使用python请求设置代理-Java 学习之路

我正在尝试编写一个webserver（代理？），以便我可以向 http://localhost:8080/foo/bar 提出请求，这将从 https://www.gyford.com/foo/bar 透明地返回响应 .

下面的python脚本适用于网页本身，但不返回某些类型的文件（例如https://www.gyford.com/static/hines/js/site-340675b4c7.min.js） . 如果我手动请求该文件，而此服务器正在运行，如：

import requests
r = requests.get('http://localhost:8080/static/hines/js/site-340675b4c7.min.js')

然后我得到：

'收到内容编码的响应：gzip，但无法对其进行解码 . '，错误（'解压缩数据时错误-3：错误的 Headers 检查'，）

所以我想我需要以不同的方式处理gzip文件，但我无法弄清楚如何 .

from http.server import HTTPServer, BaseHTTPRequestHandler
import requests

HOST_NAME = 'localhost'
PORT_NUMBER = 8080
TARGET_DOMAIN = 'www.gyford.com'

class MyHandler(BaseHTTPRequestHandler):

    def do_GET(self):
        host_domain = '{}:{}'.format(HOST_NAME, PORT_NUMBER)

        host = self.headers.get('Host').replace(host_domain, TARGET_DOMAIN)

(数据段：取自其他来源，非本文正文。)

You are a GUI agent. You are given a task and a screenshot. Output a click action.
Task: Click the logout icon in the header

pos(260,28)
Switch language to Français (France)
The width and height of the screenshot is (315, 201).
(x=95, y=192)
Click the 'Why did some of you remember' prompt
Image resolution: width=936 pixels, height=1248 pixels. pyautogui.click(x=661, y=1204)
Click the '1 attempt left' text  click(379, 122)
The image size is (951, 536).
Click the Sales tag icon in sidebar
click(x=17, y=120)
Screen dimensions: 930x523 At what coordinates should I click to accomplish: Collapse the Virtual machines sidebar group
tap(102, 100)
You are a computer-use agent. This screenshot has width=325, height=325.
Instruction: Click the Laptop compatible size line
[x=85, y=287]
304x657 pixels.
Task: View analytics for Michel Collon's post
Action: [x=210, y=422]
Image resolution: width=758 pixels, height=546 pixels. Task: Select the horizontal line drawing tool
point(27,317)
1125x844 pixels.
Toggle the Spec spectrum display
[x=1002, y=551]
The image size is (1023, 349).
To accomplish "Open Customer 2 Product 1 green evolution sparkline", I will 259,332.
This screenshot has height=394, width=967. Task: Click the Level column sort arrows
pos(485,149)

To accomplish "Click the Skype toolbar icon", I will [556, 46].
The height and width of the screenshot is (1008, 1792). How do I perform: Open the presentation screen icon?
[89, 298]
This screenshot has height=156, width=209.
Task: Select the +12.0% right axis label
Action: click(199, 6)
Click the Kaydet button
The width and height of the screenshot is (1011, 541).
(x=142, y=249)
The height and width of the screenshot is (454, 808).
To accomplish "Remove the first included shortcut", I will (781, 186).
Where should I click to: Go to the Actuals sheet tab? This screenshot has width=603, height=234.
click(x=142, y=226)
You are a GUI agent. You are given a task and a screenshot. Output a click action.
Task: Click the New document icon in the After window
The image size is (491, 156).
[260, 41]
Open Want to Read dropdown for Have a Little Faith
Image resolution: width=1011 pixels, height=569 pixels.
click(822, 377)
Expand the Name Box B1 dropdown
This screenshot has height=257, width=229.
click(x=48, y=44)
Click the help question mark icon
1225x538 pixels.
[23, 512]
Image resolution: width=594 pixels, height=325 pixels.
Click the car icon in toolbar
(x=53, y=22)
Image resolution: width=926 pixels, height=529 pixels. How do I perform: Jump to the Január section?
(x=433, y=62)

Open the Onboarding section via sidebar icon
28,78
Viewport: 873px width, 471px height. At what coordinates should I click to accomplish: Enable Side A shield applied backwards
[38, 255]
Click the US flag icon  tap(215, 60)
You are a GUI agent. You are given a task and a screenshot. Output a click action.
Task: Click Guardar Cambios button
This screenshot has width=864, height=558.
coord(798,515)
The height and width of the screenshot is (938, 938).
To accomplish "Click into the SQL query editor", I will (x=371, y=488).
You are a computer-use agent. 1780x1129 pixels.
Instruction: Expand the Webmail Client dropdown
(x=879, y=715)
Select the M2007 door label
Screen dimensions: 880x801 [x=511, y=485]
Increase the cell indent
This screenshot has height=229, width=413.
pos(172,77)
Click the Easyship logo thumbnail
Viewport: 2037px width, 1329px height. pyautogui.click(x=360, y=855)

        url = ''.join(['https://', host, self.path])

        r = requests.get(url)

        self.send_response(r.status_code)

        for k,v in r.headers.items():
            self.send_header(k, v)

        self.end_headers()

        self.wfile.write( bytes(r.text, 'UTF-8') )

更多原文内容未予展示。